An anatomical study of the different neurosurgical approaches of the cervical spinal cord
AbstractIntroduction: There has been long standing controversy about the best approach for the cervical spinal cord, however there is no doubt that the clinical indication and the surgical procedure required will determine for most cases the best surgical approach.
Objective: This study was done to study the feasibility of the various neurosurgical approaches of the cervical spinal cord.
Methods: Ten cadaveric specimens obtained from the dissecting room of the Faculty of Medicine, University of Alexandria were dissected both anteriorly and posteriorly in the cervical region to compare between the anterior and posterior approaches for the cervical spinal cord and to identify the various anatomical structures met with during both approaches. Also various techniques of laminoplasty and laminectomy with lateral mass screw fixation had been performed.

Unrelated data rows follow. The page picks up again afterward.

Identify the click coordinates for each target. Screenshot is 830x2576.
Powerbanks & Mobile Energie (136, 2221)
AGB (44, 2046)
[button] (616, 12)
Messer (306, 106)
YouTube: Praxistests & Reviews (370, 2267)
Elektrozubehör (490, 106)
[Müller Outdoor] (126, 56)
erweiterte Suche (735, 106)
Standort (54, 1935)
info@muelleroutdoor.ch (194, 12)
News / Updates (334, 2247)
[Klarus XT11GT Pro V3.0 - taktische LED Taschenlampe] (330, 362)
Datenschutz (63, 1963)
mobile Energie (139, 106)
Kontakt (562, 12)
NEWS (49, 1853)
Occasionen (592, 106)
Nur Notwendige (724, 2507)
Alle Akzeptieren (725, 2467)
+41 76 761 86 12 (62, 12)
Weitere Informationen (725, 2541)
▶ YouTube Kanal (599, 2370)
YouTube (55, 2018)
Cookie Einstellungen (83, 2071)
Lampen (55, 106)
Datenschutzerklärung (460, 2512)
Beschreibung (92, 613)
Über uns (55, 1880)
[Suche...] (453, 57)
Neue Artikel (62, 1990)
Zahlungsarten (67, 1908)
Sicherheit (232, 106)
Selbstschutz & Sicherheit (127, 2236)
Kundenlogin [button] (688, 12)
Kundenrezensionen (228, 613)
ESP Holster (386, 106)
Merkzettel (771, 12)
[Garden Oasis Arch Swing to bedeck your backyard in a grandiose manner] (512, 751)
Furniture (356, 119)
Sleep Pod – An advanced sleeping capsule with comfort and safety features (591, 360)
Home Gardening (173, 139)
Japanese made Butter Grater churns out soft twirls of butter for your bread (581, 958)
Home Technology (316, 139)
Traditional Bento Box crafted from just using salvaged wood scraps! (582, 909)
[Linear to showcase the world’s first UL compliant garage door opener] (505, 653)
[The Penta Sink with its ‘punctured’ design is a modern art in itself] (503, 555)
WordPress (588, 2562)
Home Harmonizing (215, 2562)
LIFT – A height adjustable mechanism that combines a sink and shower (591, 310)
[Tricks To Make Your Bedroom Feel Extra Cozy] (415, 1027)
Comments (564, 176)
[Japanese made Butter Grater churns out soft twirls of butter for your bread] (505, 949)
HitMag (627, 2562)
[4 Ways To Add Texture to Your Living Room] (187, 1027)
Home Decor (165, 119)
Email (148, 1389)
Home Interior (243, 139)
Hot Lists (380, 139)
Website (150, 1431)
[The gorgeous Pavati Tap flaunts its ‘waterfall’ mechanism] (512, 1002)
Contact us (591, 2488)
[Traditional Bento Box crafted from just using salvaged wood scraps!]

Results: A posterior midline incision cuts through the skin, subcutaneous tissue, trapezius fascia and liqamentum nuchae, bilateral subperiosteal dissection of cervical paraspinal muscles. Keyhole laminoforaminotomy was done by removing the lateral portion of two adjacent laminae to expose
foraminal course of the nerve root. Unilateral open door laminoplasty was done using non absorbable sutures, bone graft, or plate and screws. Then the laminae and spinous processes were cut in the midline with either drill or Gigli saw and opened bilaterally, then the defects were filled between the separated laminae by bone grafts and fixed by sutures (bilateral open door laminoplasty). Laminectomy was done to expose the dura mater and the cervical spinal cord. In lateral mass screw fixation the screw entry point was located 1 mm medial to the center of each lateral mass. The
screws were directed 20 superior and 30 lateral to the screw entry point. The average screw length that can be used for bicortical fixation without injuring the vertebral artery or nerve root was about 13.5 mm and average screw thickness was about 3.5 mm. After making an anterior incision through the skin and the investing layer of deep cervical fascia,
the strap muscles were exposed. The sternomastoid muscle appeared on the lateral side of the neck
with the carotid triangle between it and the strap muscles. After peeling off longus colli from the
cervical vertebrae, their bodies and the intervening intervertebral disks can be seen. Partial corpectomies and anterior discectomy of the vertebral body and the intervertebral disk was done to expose the dura mater and the cervical spinal cord using either drill or Kerrison rongeurs.
Conclusion: The choice of the surgical approach to the cervical spine should be dictated by the site of the primary pathology. Cervical laminoplasty is an alternative to standard laminectomy allowing
for a reasonable decompression of the vertebral canal with preservation of the supportive function of the vertebral column posteriorly. For a posterior approach to be successful the cervical lordosis should be intact and if affected the laminectomy must be combined with lateral mass screw fixation. The anterior approach has technical advantage that the decompression, fusion and immediate stabilization can be performed through one exposure, at one operation.